Hi Friend!
Can you imagine a morning without the scent of your morning coffee brewing, or a Happy Hour without a cocktail?
That kind of dystopian world is one I don’t want to live in – yet some global challenges are threatening the land and the people who make these beverages possible.
To share these stories with you, I’ve created this blog to dig deeper into what’s really going on behind, in, and through your drinks.
Although often focused on coffee, this blog will also feature beverages made possible because of other crops harvested in the coffee-lands – crops such as sugar, cacao, and tea – the crops essential to so many of the world’s best beverages!
I call these the “beverage crops.” Many of us who grew up in North America or Europe might not think about the fact that many of the drinks we consume are based on the production of fruits and plants that require the human labor of – in the case of coffee – more than 25 million people in Latin America, Africa, and Asia – what’s sometimes called “the Global South.”

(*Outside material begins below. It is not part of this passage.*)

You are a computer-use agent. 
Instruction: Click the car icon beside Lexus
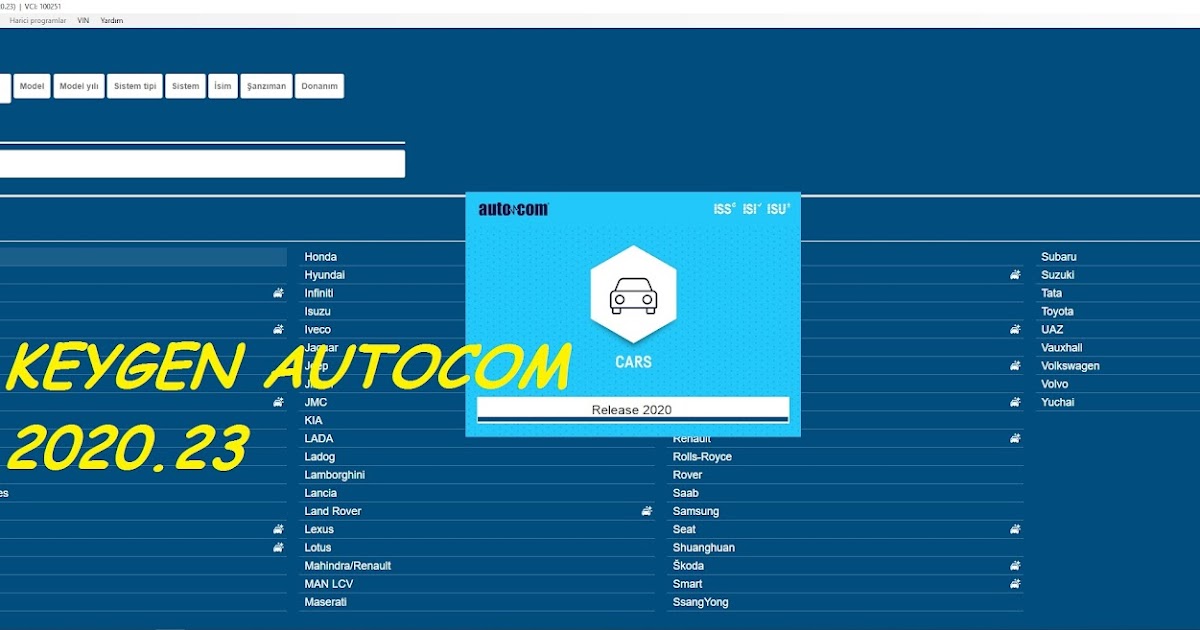[x=277, y=528]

All these crops share legacies of slavery and exploitation that were based on colonialization and the rise of capitalism. For some, these human rights abuses are not in the past. But in other cases, creative and resilient men and women are thriving despite serious global challenges such as climate change and unjust systems.
A primary goal of “A World in Your Cup” is to educate consumers in the United States, Canada, and Europe (“the Global North”). Here you will meet some of the people whose hands make it possible for you to enjoy your morning coffee, or your evening Margarita. I seek to shed light on stories about the production of these ‘beverage crops’ in the Global South, as well as those in the Global North, to encourage a deeper appreciation for and understanding of the drinks so many of us never want to live without.

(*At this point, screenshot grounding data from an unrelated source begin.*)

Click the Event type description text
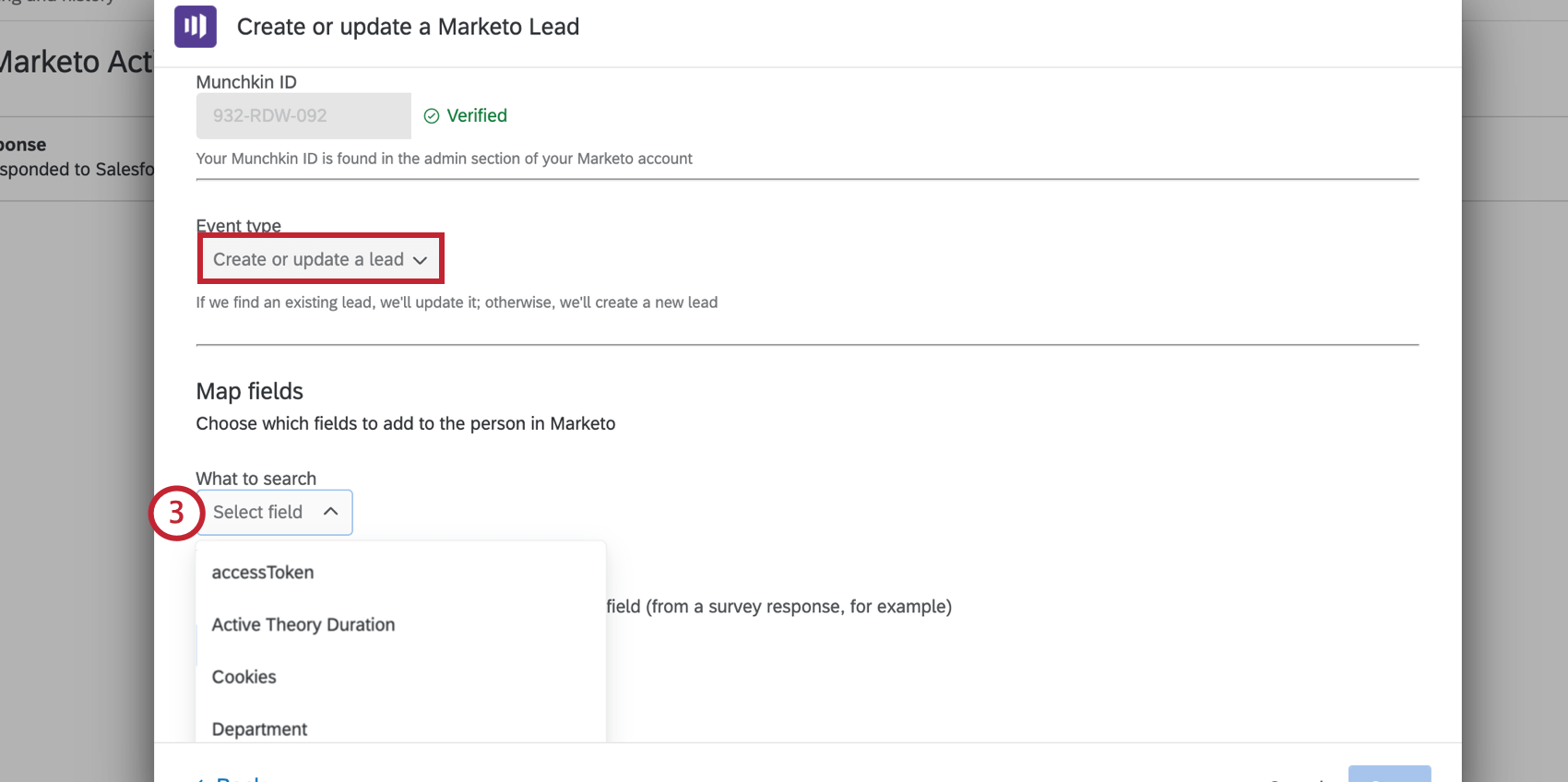The height and width of the screenshot is (782, 1568). tap(457, 302)
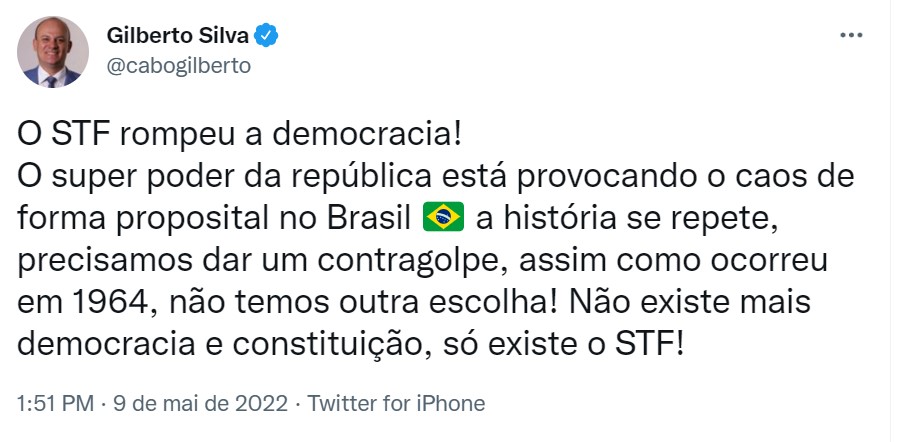This screenshot has width=919, height=442.
Task: Open Gilberto Silva's profile picture
Action: [53, 52]
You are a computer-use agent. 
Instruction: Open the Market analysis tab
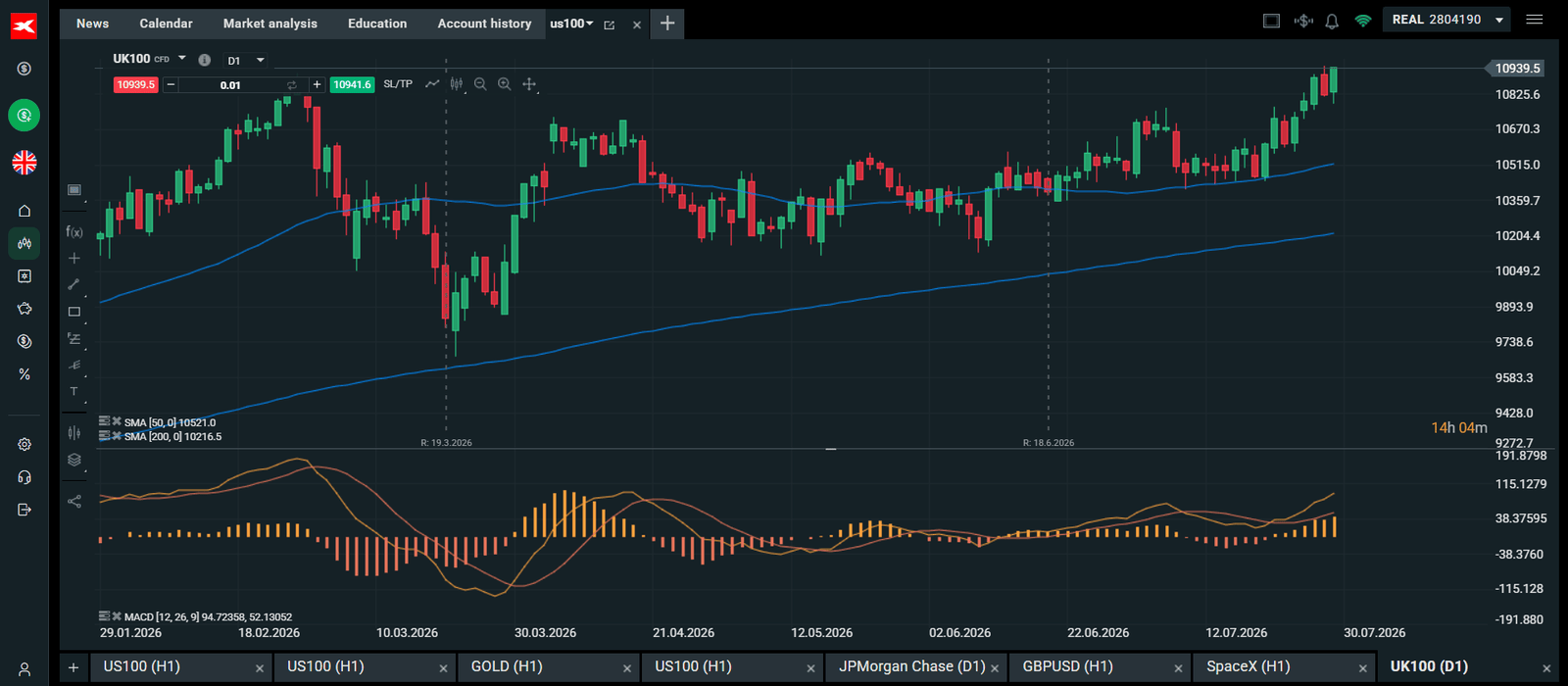coord(270,24)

As I seek to tell stories from my coffee travels around the world with you, I hope to showcase what I’m learning from my coffee family, my experiences, and my reading. Much of this reading is based in my background in literature and the arts, as well as in political science. More recently, my reading is influenced through my doctoral studies in International Development and through my experiences of living this past year in Halifax, Nova Scotia – the place I now call ‘home’ and from where this website is launched.
I have been blessed to encounter dozens of people devoted to a magic bean – a fruit, actually – that goes through more transformations than Alice did when she fell down that rabbit hold in Lewis Carroll’s iconic Victorian novel.
Will you join my journey down the wonderland of your drink?
It’s a land filled with more paradox, poetry, and politics than Wonderland itself.